Micky Yule was always one to push the envelope before connecting with U.K.-based Betty TV.
The 38-year-old Scotsman lost his legs above the knee in 2010 after stepping on an improvised explosive device while serving as a Royal Engineer in Afghanistan. Yule got back into power-lifting as part of his rehabilitation, eventually representing Scotland at the Commonwealth Games in 2014 and Team GB at the Paralympics and Invictus Games in 2016, winning gold at the latter.
Not satisfied, however, Yule accepted an offer to learn skeleton. In his first official race, this Friday, April 7 at Whistler Sliding Centre, he'll go head-to-head with five-time men's world champion Martins Dukurs of Latvia. The public is encouraged to come watch the race beginning at 5 p.m.
"It's been a really big learning curve with everything I've had to take on," Yule said in an April 3 interview. "We've got two more days to try to nail down some technique."
The race will be featured as the culmination of a documentary, set to screen next year, following Yule's effort to learn the sport and challenge its top able-bodied athlete.
"There was this new initiative, TV program starting up trying to break down barriers between disabled athletes and able-bodied athletes, changing perceptions of what guys with disabilities can do," Yule said.

(Items drawn from a data source)
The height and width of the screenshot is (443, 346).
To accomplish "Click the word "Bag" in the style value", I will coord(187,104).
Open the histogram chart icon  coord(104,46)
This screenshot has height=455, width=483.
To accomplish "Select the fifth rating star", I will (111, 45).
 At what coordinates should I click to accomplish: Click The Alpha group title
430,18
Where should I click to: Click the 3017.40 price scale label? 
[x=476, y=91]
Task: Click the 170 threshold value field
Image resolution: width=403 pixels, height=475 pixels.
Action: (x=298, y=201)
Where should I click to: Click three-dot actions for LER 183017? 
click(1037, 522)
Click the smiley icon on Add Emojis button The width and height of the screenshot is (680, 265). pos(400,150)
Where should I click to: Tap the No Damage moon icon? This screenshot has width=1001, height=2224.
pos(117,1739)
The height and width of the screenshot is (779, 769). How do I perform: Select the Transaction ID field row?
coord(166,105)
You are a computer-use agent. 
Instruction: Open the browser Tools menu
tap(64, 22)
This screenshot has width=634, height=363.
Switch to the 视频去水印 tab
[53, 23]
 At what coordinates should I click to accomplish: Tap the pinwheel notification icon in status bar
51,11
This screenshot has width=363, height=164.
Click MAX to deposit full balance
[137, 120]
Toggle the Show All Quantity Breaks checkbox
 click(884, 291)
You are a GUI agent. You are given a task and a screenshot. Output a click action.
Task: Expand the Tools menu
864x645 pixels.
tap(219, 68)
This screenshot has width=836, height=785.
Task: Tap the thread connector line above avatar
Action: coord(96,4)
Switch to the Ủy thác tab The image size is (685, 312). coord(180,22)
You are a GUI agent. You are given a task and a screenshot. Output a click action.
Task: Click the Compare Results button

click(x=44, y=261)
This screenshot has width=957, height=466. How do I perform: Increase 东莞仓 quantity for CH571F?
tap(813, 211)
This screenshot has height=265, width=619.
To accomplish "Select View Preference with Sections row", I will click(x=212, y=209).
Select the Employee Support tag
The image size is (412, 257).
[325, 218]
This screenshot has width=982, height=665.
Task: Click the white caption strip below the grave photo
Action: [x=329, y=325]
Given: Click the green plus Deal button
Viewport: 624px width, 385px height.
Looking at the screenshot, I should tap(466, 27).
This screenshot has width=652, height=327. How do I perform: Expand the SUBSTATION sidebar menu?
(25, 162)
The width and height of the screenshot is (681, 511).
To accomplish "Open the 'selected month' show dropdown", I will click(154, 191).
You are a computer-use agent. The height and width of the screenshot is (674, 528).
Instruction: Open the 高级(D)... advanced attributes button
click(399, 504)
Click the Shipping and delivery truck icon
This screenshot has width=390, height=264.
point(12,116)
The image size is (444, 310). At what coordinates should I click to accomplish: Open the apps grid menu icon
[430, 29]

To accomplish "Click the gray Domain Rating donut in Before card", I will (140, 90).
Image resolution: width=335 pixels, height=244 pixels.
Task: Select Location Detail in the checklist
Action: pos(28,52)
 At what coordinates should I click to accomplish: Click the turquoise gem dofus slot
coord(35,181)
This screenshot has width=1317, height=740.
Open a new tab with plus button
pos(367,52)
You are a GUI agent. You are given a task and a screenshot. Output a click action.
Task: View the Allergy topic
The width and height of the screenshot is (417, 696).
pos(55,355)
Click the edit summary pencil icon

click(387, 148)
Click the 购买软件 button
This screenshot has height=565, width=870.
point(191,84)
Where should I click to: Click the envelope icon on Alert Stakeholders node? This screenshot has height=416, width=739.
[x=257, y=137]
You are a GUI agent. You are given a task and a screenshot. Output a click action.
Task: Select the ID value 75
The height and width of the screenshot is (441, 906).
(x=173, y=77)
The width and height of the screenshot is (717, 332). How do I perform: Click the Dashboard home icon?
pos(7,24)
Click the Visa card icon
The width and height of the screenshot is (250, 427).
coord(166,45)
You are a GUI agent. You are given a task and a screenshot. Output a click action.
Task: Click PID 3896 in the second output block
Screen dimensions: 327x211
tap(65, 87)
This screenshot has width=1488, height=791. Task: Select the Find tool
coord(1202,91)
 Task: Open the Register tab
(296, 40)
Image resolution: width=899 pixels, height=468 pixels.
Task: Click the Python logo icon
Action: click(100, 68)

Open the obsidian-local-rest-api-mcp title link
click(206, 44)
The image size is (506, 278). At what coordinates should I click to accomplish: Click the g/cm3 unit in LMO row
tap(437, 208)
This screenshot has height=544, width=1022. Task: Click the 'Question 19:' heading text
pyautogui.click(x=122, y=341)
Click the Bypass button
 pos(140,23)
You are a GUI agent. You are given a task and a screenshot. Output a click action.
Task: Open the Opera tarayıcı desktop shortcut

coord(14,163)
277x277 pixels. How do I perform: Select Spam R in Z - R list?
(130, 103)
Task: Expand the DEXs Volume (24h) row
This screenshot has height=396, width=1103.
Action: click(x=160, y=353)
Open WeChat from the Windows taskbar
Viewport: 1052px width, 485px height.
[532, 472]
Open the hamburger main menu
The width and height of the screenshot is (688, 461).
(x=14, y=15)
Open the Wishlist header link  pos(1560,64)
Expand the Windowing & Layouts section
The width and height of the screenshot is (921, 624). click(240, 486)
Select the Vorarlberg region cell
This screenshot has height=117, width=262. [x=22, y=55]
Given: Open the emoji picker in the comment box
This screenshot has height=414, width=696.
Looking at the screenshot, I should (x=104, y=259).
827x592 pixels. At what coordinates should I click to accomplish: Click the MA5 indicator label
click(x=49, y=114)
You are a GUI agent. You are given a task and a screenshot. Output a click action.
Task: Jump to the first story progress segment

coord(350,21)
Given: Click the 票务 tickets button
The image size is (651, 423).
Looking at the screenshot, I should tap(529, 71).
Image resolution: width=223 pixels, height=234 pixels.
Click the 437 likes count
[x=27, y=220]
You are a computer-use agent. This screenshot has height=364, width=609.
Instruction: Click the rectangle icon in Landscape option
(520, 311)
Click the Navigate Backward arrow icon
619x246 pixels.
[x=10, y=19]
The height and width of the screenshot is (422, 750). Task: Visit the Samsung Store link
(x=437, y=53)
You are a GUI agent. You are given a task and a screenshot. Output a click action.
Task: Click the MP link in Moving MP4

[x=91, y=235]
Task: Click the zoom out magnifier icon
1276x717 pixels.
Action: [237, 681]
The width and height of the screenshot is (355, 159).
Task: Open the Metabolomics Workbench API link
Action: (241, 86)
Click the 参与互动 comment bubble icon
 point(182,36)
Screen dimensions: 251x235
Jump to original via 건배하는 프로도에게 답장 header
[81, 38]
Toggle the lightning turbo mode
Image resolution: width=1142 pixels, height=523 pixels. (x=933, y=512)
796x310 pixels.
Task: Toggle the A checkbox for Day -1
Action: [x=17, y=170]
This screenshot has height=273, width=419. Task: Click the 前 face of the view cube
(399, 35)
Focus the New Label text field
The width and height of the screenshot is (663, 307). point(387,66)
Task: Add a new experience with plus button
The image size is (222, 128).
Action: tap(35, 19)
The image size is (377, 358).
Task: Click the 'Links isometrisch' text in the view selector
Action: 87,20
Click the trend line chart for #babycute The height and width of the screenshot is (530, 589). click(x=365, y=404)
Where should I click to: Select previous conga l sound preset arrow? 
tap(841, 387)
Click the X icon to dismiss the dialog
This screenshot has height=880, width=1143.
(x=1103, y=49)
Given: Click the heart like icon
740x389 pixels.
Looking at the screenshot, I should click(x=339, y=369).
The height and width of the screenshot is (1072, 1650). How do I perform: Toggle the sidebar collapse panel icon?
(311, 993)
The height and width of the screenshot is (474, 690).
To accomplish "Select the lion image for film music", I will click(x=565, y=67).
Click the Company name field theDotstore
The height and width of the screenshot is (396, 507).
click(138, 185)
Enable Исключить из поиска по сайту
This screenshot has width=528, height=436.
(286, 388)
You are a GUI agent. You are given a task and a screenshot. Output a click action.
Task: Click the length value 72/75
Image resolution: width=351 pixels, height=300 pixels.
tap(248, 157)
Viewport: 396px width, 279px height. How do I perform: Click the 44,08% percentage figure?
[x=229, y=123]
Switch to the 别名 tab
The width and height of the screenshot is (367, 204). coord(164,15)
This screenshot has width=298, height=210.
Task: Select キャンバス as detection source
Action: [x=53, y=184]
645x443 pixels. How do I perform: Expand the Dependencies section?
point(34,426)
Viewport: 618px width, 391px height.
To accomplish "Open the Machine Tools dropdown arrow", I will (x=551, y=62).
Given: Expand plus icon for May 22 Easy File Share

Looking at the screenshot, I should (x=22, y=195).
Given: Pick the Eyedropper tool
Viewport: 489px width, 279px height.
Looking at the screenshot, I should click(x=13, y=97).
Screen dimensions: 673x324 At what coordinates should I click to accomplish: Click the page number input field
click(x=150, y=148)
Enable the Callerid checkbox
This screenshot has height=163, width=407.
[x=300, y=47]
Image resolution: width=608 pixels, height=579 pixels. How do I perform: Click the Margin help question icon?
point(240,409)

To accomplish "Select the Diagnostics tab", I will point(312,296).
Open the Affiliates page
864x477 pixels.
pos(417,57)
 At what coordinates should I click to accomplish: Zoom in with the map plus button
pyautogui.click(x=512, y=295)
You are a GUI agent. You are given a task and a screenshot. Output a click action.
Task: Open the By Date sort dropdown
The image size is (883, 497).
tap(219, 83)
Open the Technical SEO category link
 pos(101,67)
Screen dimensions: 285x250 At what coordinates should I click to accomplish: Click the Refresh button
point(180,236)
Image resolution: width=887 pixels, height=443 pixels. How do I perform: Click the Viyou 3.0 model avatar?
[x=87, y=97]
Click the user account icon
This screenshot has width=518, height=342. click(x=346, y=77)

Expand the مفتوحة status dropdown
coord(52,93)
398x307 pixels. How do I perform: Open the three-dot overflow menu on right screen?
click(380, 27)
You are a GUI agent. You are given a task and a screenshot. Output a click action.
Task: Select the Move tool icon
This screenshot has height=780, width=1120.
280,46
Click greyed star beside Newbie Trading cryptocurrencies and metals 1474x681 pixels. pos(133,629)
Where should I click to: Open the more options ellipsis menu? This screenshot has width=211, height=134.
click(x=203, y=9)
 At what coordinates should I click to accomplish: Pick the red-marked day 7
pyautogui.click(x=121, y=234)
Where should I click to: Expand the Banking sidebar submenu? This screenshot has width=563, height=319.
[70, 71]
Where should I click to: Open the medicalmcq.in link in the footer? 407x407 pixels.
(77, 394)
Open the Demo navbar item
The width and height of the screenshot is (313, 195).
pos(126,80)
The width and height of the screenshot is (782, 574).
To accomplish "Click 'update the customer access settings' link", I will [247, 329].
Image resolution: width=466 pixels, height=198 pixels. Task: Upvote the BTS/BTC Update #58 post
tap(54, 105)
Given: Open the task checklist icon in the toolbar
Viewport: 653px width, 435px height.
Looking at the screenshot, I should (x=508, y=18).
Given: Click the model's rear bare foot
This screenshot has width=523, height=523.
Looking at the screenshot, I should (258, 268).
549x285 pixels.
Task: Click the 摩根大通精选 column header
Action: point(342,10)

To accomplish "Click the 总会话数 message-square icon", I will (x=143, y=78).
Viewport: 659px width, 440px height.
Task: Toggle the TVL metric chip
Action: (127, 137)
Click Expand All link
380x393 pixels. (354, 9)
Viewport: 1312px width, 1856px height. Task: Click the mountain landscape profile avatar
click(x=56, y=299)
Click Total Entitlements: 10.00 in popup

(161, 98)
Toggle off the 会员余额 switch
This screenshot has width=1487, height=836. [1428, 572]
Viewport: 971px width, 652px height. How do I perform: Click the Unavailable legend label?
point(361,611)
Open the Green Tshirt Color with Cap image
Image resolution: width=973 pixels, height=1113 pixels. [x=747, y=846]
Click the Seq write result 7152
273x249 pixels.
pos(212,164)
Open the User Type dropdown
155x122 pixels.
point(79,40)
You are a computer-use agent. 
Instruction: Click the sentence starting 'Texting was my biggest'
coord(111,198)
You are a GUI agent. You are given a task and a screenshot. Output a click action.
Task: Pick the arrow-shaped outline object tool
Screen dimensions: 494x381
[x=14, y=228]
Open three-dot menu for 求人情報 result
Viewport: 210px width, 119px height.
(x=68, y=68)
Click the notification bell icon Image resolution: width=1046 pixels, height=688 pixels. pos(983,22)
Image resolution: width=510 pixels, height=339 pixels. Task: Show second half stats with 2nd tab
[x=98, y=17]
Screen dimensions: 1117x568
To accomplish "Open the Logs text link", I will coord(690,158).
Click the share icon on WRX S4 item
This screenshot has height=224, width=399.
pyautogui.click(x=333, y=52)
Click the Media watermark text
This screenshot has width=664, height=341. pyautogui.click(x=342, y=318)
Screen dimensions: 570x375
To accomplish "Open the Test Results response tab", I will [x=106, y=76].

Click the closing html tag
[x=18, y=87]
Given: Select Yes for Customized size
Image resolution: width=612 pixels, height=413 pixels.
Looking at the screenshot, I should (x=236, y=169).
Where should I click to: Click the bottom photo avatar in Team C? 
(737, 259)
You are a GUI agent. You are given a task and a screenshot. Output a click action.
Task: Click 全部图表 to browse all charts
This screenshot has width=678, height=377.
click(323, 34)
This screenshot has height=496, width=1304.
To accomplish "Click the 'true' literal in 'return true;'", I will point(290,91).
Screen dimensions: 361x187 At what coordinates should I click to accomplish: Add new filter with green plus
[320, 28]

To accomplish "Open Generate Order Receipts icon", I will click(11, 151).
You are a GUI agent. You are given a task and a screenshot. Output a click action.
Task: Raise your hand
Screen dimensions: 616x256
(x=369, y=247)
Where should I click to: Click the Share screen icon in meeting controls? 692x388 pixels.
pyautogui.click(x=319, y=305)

Work task:
Reproduce the full article on Micky Yule's skeleton race, word for word, from its first line to its last.

Task solution:
Micky Yule was always one to push the envelope before connecting with U.K.-based Betty TV.
The 38-year-old Scotsman lost his legs above the knee in 2010 after stepping on an improvised explosive device while serving as a Royal Engineer in Afghanistan. Yule got back into power-lifting as part of his rehabilitation, eventually representing Scotland at the Commonwealth Games in 2014 and Team GB at the Paralympics and Invictus Games in 2016, winning gold at the latter.
Not satisfied, however, Yule accepted an offer to learn skeleton. In his first official race, this Friday, April 7 at Whistler Sliding Centre, he'll go head-to-head with five-time men's world champion Martins Dukurs of Latvia. The public is encouraged to come watch the race beginning at 5 p.m.
"It's been a really big learning curve with everything I've had to take on," Yule said in an April 3 interview. "We've got two more days to try to nail down some technique."
The race will be featured as the culmination of a documentary, set to screen next year, following Yule's effort to learn the sport and challenge its top able-bodied athlete.
"There was this new initiative, TV program starting up trying to break down barriers between disabled athletes and able-bodied athletes, changing perceptions of what guys with disabilities can do," Yule said.